YOUR ASSIGNMENT —
The reply should hold every record, copied exactly, and none of the pictures.

Stored data entries:
----------

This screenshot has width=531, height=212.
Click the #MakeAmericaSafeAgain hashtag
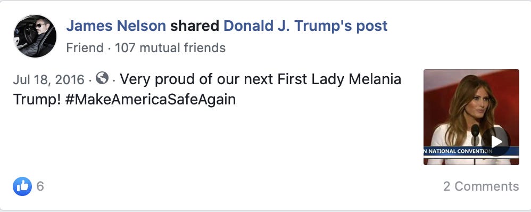coord(151,100)
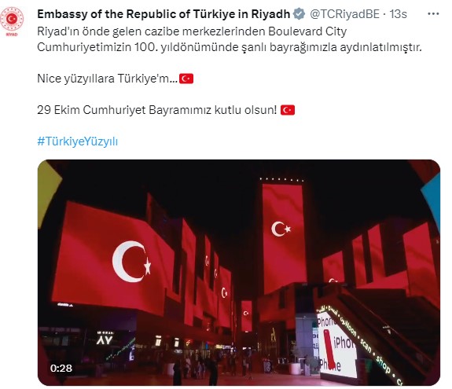Click the tall tower flag in the video
Viewport: 452px width, 389px height.
click(x=283, y=237)
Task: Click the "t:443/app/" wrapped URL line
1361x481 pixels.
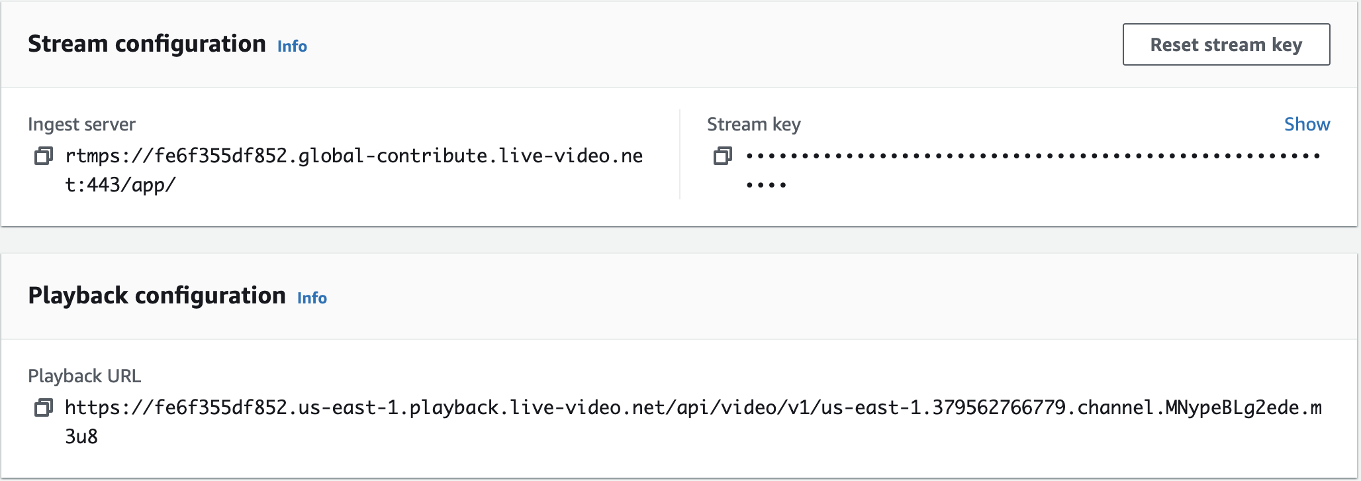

----------

SOLUTION TO THE EXERCISE —
This screenshot has width=531, height=212.
Click the #MakeAmericaSafeAgain hashtag
coord(151,100)
Click the tall tower flag in the video
Viewport: 452px width, 389px height.
click(x=283, y=237)
Task: Click the "t:443/app/" wrapped URL line
1361x481 pixels.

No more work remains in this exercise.